▶ **Records supplied**:
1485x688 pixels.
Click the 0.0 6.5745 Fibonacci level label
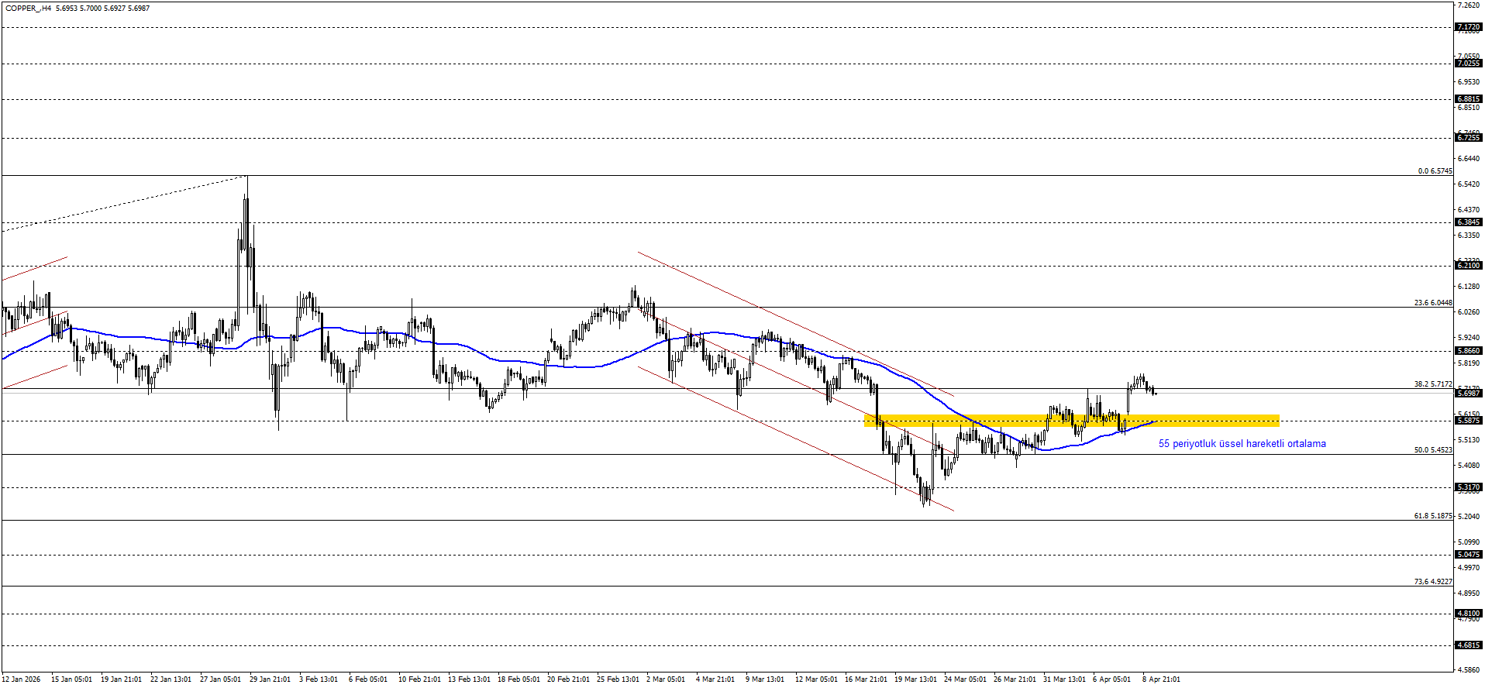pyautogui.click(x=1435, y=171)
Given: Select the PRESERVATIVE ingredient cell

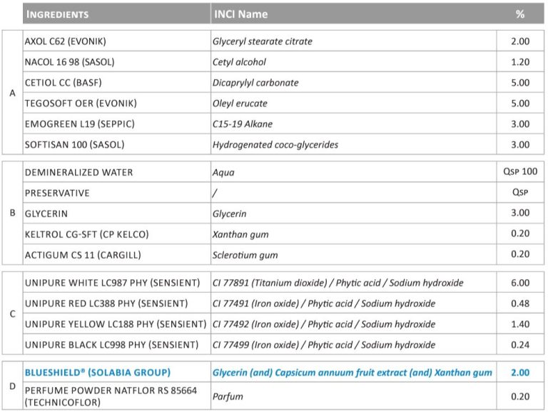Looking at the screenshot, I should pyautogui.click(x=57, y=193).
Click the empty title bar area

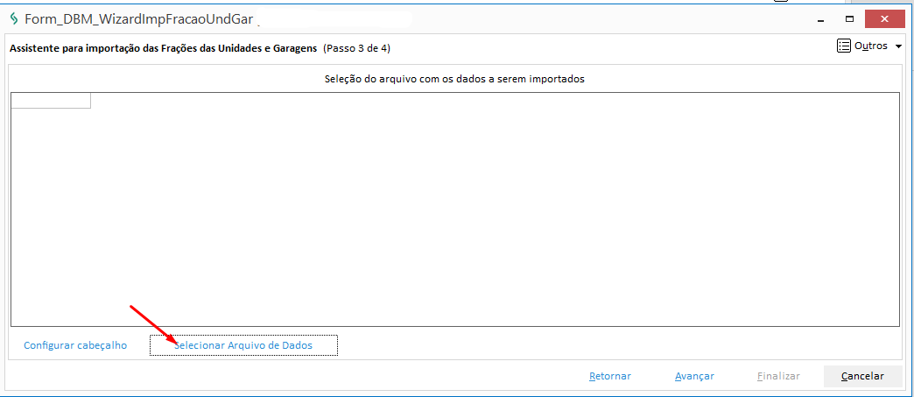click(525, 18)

▶ **Task description**:
A word-for-word retyping of the material above is expected, without pictures.

▶ **Answer space**:
1485x688 pixels.
Click the 0.0 6.5745 Fibonacci level label
pyautogui.click(x=1435, y=171)
Given: Select the PRESERVATIVE ingredient cell

Looking at the screenshot, I should pyautogui.click(x=57, y=193).
Click the empty title bar area

click(525, 18)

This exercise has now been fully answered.